'''
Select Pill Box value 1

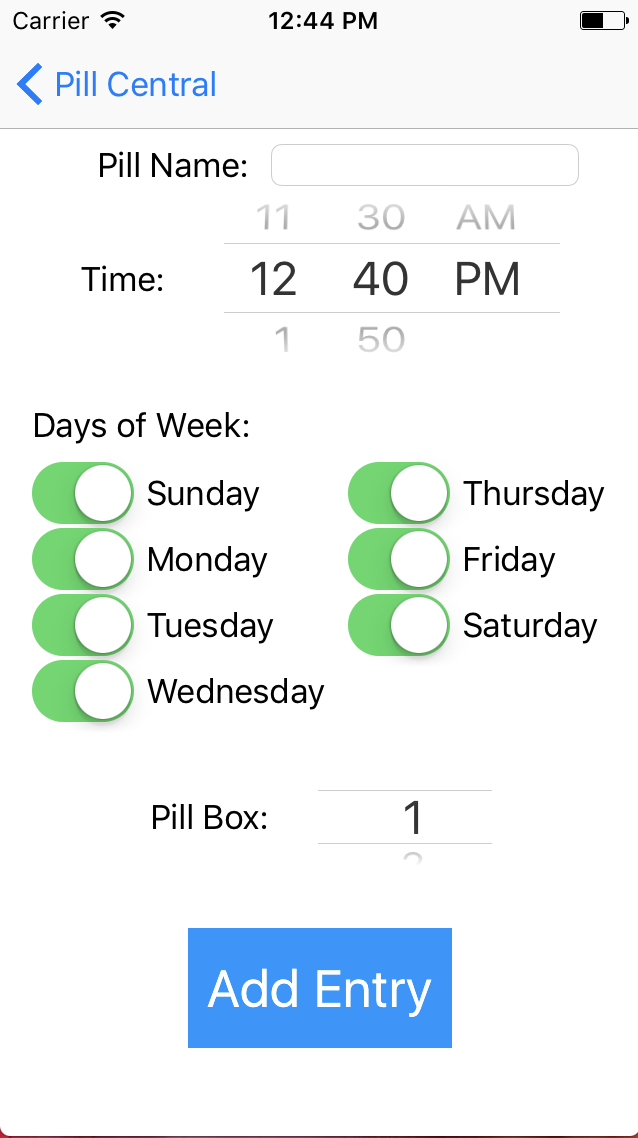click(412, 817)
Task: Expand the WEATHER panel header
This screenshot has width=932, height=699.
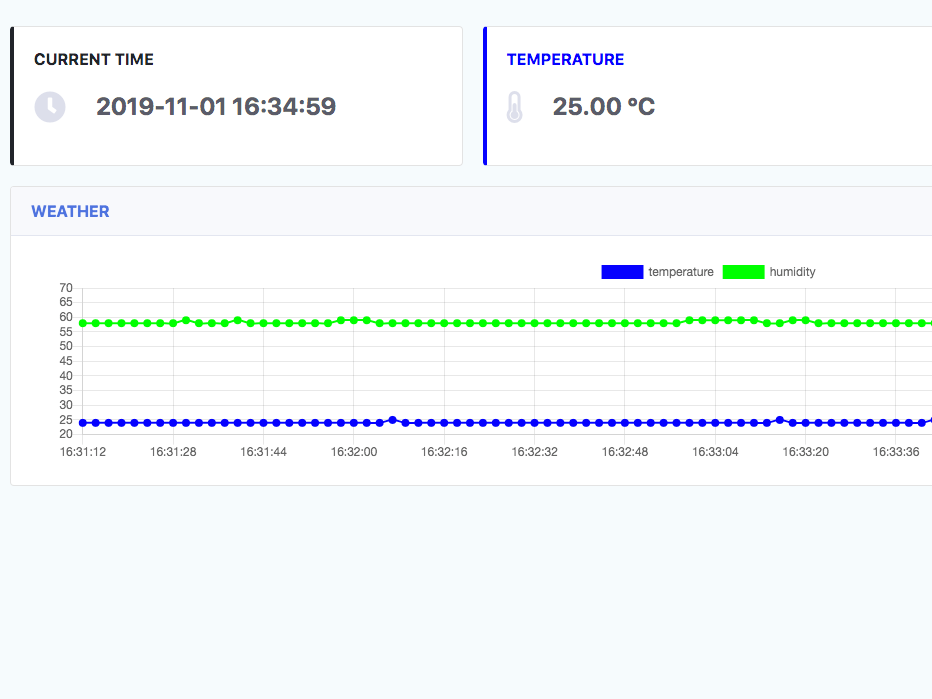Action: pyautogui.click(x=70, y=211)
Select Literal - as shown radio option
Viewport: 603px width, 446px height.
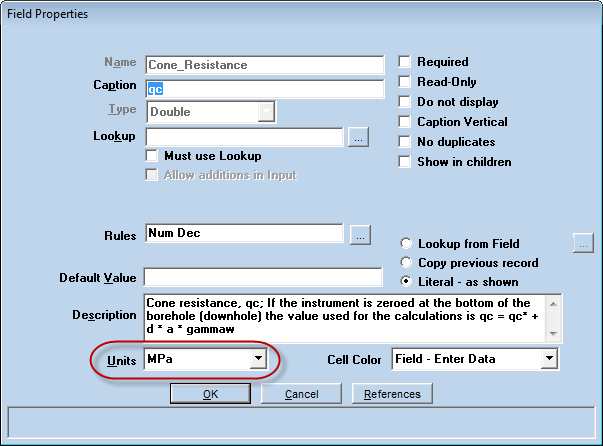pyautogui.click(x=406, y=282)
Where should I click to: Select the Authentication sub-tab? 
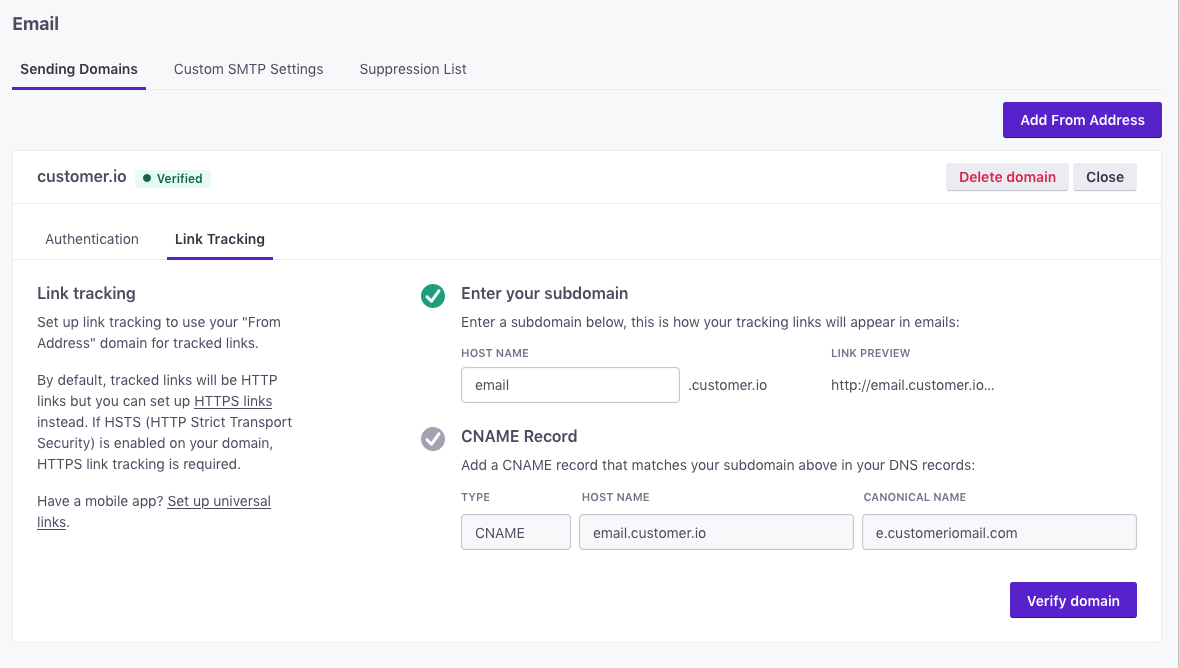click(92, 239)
'''
TASK REQUIREMENTS:
Reproduce every line of the records above, requests included, multiplying each coordinate in the answers by 1.4 and rounding to the nearest whole number, with halves rounded up; leave all other text unchanged and omit the pictures.

WRITTEN ANSWER:
Select Pill Box value 1

click(577, 1144)
Task: Expand the WEATHER panel header
This screenshot has width=932, height=699.
Action: pyautogui.click(x=98, y=295)
Select Literal - as shown radio option
Viewport: 603px width, 446px height.
pyautogui.click(x=568, y=395)
Where should I click to: Select the Authentication sub-tab? 
click(129, 335)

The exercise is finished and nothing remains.